- [WHAT IS NEEDED]: Repeat only the stretch of lines below that runs from the line with "Task: Sort by the Datum/Zeit column header" through the line with "This screenshot has height=530, width=796.", unaltered.

- [PROVIDED MATERIAL]:
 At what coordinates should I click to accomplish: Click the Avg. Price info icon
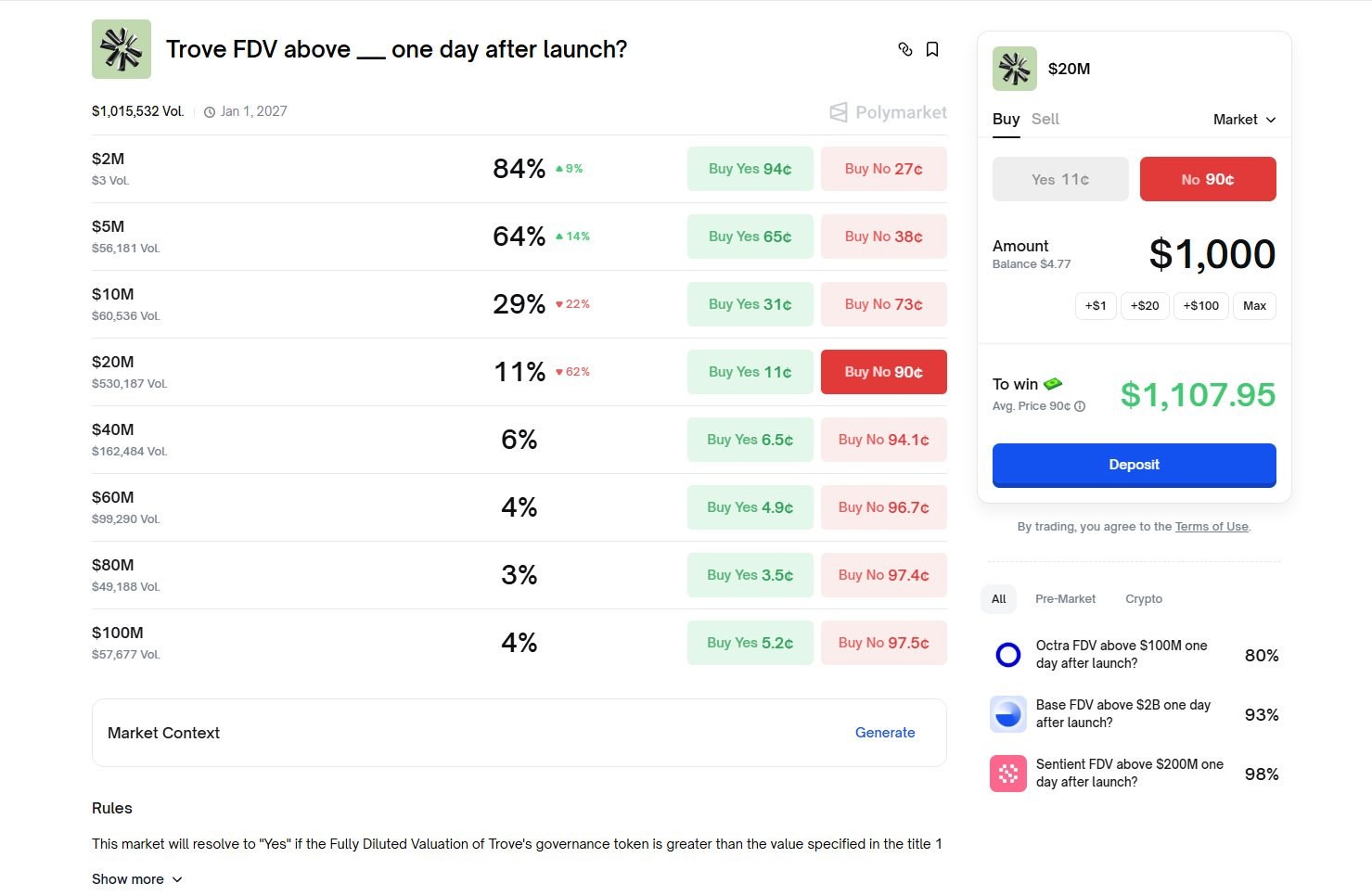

---

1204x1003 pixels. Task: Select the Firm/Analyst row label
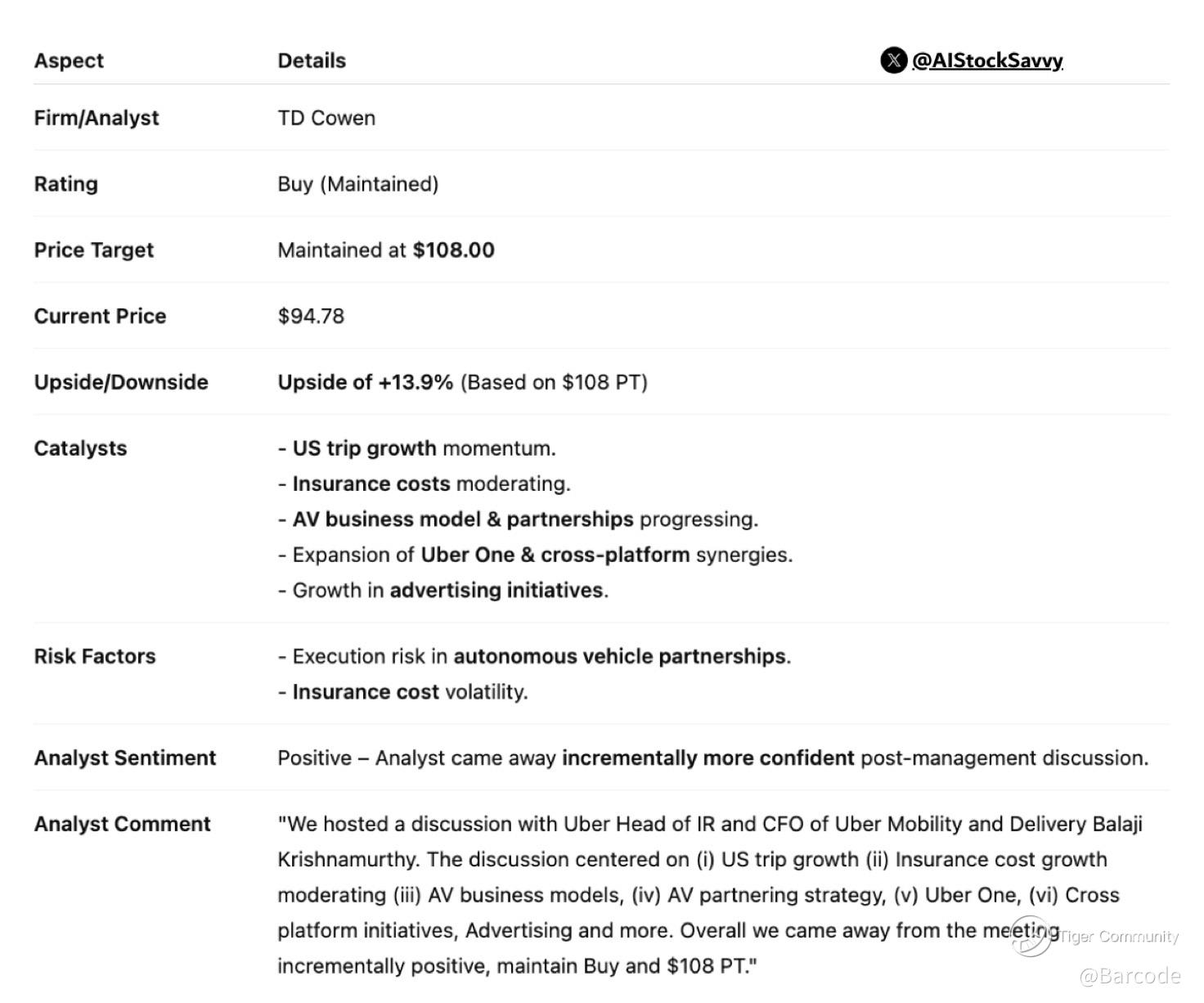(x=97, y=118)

* * *

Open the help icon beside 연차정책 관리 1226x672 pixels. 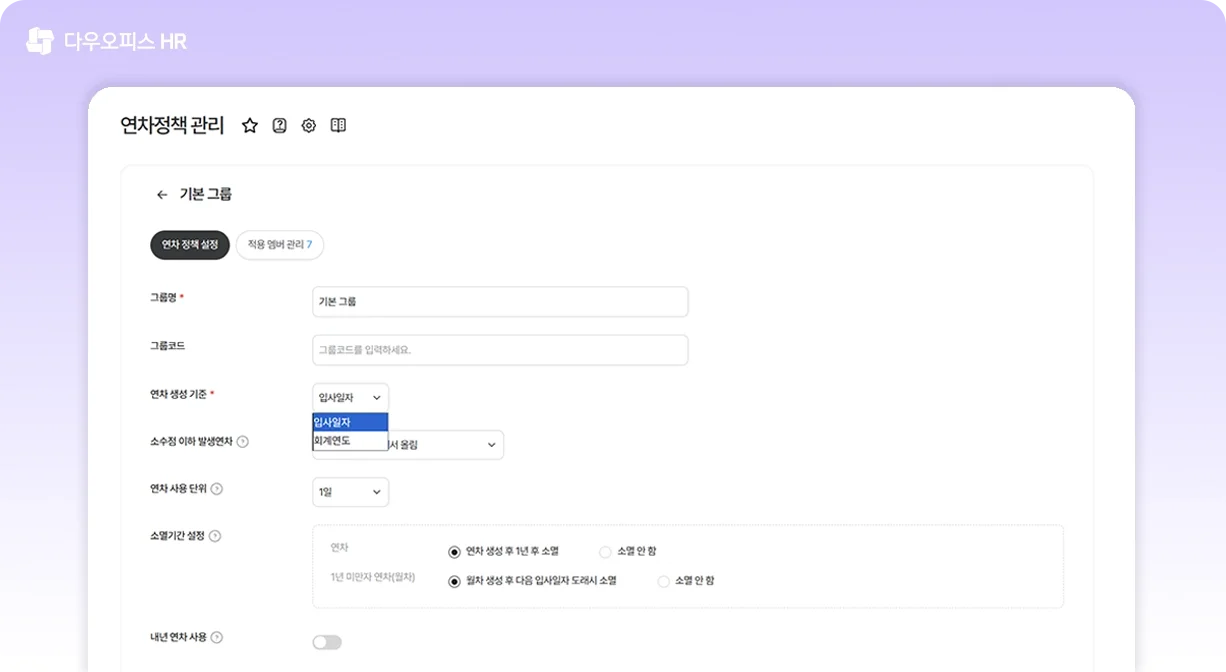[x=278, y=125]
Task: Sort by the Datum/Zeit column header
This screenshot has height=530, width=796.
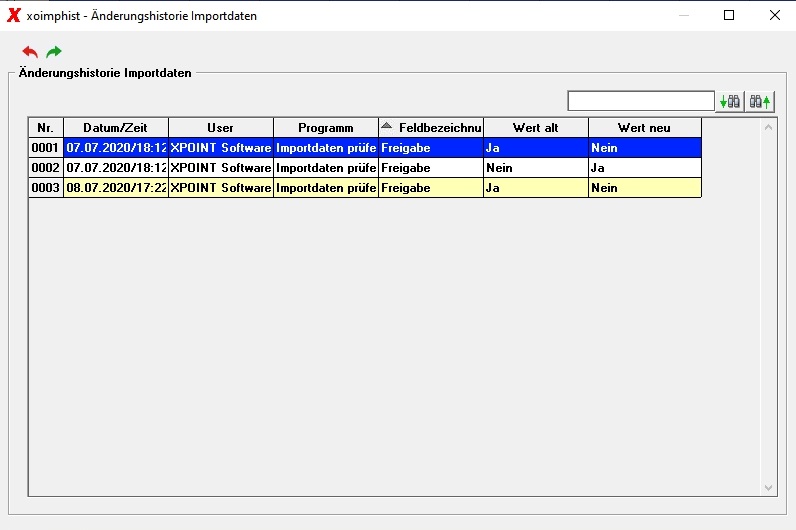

- [RESPONSE BELOW]:
Task: Sort by the Datum/Zeit column header
This screenshot has height=530, width=796.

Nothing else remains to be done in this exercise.